Earlier studies of the human vision system suggest that a complex object may be recognized from the qualitative features associated with its boundary. Since the human vision system uses qualitative features for object recognition, it is extremely robust to deformation caused by noise, obstruction, scale change, or optical distortion. We considered various qualitative descriptors for digital images. The descriptors developed in this research are based on the estimated curvature function from digital boundaries and can discriminate features such as straightness of a contour segment, perpendicularity of two contour segments, parallelness of two straight contour segments, parallelness of two curved contour segments in a global sense, and the direction of convergence if two straight contour segments are not parallel. We demonstrated that the qualitative descriptors developed in this paper can be applied for identification of elementary shapes, such as cylinders, bricks, cones, etc. We also discussed the recognition of more complex shapes after decomposing them into simpler components.

Paper Details

Date Published: 1 February 1992
PDF: 12 pages
Proc.
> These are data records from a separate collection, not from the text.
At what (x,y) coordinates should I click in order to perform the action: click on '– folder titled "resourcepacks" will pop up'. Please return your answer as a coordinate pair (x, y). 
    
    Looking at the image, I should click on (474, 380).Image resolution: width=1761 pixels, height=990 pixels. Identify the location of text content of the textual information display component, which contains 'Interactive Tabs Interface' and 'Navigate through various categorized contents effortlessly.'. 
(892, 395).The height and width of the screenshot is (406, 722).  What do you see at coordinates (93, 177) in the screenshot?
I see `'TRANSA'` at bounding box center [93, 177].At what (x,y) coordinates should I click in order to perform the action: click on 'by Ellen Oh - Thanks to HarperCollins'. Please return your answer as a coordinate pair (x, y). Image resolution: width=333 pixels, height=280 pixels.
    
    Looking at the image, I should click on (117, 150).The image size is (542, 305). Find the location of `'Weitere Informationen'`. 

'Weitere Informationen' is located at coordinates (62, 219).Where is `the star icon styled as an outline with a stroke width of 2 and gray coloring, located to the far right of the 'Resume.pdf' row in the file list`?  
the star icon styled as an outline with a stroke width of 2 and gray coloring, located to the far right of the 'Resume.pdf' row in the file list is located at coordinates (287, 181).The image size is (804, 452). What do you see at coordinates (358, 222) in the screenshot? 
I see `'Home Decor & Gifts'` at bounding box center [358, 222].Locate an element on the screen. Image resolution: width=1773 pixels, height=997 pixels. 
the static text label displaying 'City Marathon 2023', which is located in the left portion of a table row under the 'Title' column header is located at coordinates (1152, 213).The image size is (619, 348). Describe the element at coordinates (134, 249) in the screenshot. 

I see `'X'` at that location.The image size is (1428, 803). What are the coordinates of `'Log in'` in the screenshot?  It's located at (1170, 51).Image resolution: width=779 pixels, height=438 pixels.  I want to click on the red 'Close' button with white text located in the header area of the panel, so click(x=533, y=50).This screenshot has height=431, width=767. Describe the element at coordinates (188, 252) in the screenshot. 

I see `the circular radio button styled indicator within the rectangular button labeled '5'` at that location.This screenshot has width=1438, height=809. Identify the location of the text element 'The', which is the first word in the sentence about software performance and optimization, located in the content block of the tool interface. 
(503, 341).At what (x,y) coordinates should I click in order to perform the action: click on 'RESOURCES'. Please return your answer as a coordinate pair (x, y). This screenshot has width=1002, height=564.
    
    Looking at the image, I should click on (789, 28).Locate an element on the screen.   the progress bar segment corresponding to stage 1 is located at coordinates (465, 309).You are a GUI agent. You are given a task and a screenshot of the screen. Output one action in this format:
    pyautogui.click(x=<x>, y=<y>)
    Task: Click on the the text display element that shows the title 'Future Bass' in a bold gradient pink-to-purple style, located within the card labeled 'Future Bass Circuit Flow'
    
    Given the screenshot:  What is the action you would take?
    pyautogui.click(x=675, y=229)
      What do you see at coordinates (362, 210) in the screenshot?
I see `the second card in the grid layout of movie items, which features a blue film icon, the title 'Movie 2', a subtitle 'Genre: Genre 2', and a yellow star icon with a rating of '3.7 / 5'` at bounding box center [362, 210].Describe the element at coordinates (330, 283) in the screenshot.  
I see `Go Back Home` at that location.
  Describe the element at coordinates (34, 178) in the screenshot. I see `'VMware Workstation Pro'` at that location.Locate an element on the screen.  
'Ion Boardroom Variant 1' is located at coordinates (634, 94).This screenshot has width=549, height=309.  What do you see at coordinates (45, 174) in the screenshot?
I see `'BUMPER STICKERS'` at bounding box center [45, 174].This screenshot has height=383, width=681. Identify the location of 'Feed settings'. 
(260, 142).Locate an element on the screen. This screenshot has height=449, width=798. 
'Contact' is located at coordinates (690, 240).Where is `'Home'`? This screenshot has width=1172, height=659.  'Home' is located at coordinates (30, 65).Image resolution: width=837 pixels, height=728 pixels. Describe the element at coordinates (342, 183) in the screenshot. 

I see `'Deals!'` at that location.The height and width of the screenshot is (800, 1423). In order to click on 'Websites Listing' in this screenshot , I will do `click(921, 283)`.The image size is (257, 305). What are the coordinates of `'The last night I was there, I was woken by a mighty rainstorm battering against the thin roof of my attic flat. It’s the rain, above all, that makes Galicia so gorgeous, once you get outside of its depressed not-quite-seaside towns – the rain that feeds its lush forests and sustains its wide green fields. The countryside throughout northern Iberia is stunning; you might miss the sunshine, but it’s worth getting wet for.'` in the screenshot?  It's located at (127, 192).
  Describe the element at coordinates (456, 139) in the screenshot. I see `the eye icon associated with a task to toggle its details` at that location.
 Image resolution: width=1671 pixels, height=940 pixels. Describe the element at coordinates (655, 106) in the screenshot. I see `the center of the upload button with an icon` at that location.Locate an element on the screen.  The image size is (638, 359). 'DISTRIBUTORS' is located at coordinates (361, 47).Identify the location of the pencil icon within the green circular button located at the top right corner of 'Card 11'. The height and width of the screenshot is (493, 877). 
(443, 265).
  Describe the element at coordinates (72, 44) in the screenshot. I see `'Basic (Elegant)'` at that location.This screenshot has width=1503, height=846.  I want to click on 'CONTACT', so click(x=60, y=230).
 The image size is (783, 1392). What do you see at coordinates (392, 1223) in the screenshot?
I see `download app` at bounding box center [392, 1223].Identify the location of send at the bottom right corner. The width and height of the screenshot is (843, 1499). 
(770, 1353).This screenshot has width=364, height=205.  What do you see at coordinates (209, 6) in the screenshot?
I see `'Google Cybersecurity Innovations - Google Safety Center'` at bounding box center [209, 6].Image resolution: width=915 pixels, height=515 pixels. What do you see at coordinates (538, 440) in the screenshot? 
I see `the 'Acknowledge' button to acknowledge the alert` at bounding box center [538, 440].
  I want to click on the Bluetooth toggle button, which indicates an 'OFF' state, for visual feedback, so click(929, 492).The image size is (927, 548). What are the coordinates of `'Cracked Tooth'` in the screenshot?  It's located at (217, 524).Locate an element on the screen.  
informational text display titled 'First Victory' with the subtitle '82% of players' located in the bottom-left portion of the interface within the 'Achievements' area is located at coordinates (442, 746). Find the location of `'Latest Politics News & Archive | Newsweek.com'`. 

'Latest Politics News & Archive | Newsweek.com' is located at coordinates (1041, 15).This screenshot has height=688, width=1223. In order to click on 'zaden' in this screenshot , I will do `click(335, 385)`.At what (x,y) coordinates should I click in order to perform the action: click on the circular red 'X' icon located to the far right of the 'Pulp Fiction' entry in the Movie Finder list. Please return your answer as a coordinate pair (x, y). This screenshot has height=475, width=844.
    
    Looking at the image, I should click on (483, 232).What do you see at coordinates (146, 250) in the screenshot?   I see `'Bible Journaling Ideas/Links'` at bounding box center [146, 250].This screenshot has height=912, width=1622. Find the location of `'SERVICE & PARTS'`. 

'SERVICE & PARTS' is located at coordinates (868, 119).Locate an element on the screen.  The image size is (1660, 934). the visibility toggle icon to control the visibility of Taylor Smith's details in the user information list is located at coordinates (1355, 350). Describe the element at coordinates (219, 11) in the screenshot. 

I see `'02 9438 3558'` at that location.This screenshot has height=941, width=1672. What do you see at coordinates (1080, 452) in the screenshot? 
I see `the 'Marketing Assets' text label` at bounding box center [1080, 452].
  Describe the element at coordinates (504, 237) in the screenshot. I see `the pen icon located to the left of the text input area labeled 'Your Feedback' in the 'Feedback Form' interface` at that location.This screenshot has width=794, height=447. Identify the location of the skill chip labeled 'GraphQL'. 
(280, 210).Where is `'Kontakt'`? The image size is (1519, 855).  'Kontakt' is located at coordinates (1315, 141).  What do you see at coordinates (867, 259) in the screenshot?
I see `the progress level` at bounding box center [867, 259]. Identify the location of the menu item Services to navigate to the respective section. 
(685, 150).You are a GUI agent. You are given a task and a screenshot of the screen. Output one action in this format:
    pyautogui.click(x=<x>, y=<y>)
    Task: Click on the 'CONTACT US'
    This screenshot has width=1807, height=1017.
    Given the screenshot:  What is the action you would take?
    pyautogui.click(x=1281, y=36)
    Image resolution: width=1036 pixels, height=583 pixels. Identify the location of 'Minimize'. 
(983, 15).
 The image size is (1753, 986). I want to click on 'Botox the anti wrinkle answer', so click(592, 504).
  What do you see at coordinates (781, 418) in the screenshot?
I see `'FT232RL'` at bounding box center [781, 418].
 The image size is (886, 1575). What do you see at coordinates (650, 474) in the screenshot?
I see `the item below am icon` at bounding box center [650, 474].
SPIE 1610, Curves and Surfaces in Computer Vision and Graphics II, (1 February 1992); doi: 10.1117/12.135155
Show Author Affiliations
Kathryn Shaker Baummer, George Washington Univ. (United States)
Kie Bum Eom, George Washington Univ. (United States)
Murray H. Loew, George Washington Univ. (United States)

Published in SPIE Proceedings Vol. 1610:
Curves and Surfaces in Computer Vision and Graphics II
Martine J. Silbermann; Hemant D. Tagare, Editor(s)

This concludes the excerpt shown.